Share

CP 16. Surat Tantangan

Janu, si anak kecil yang dilatih oleh Demang Yasa, tak lain tak bukan adalah bayi dari Rantini. Setelah ibunya meninggal saat melahirkan, bayi Janu diambil oleh Mbah Kunti untuk dibesarkan. Satu tahun kemudian Mbah Kunti meninggal karena usia. Sejak saat itu dia dirawat oleh keluarga sang demang dan Mbok Yah.

Disini walaupun Janu dirawat oleh sang demang, namun dia tetap tinggal di rumah Mbah Kunti. Sesekali Mbok Yah dan Nyi Aluh bergantian ke rumah Mbah Kunti untuk merawat Janu.

Janu pun juga sudah menyadari kalau kedua orang tuanya sudah meninggal dunia. Dia sudah diberitahu tentang cerita sepuluh tahun yang lalu. Dia juga tahu tentang Mbah Kunti, para perampok Tanduk Api, dan Mbah Bogel yang misterius. Sesekali dia pun pergi ke makam ibunya untuk sekedar membersihkannya.

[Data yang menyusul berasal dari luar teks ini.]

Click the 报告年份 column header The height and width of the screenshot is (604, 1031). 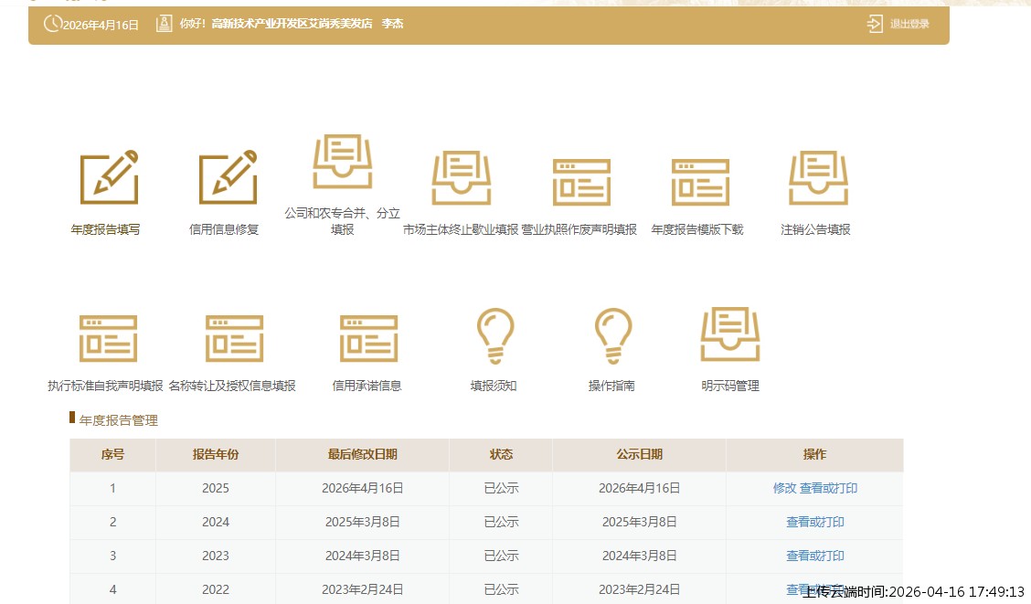point(216,454)
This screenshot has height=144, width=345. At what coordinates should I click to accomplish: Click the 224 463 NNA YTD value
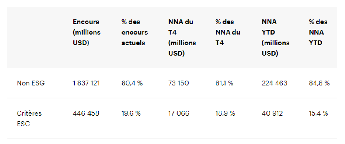[x=274, y=83]
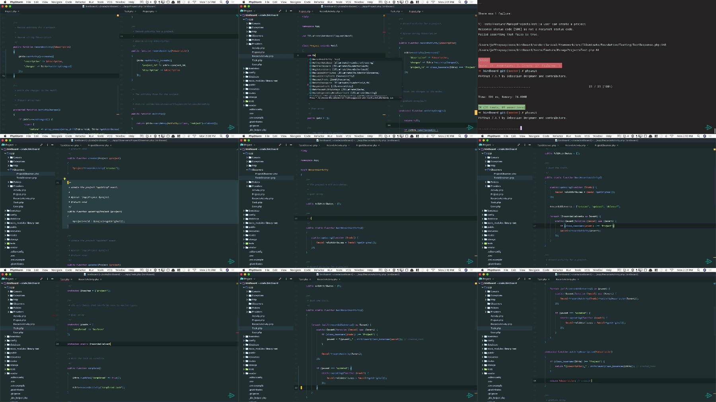This screenshot has width=716, height=402.
Task: Click the hide panel minus icon in the 2:10 PM Project panel
Action: pyautogui.click(x=290, y=145)
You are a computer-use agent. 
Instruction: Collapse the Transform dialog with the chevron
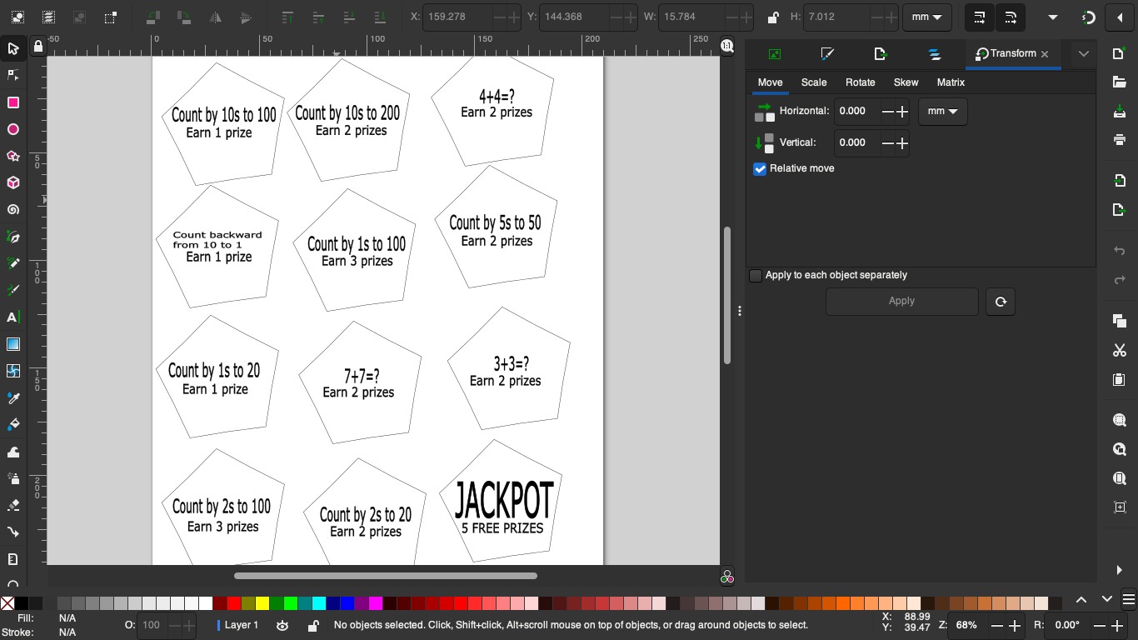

Janu bisa bertahan hidup selama ini berkat pertolongan sang demang. Oleh karena itu dia mencoba untuk ikut bekerja di rumah sang demang. Terutama sejak kematian Mbok Yah lima tahun lalu dan Nyi Aluh tiga tahun lalu, semua pekerjaan rumah sang demang kini dikerjakan oleh Janu dibantu beberapa anak lainnya. Mereka merawat rumah, mencari kayu bakar, memasak untuk sang demang, hingga mencuci kain.

Disisi lain, sang demang pun memberi mereka sedikit bahan makanan, dan membekali anak anak itu dengan ilmu bela diri dan ilmu pengetahuan. Semua anak kecil yang bekerja dan berlatih di rumahnya dianggapnya sebagai cucunya sendiri.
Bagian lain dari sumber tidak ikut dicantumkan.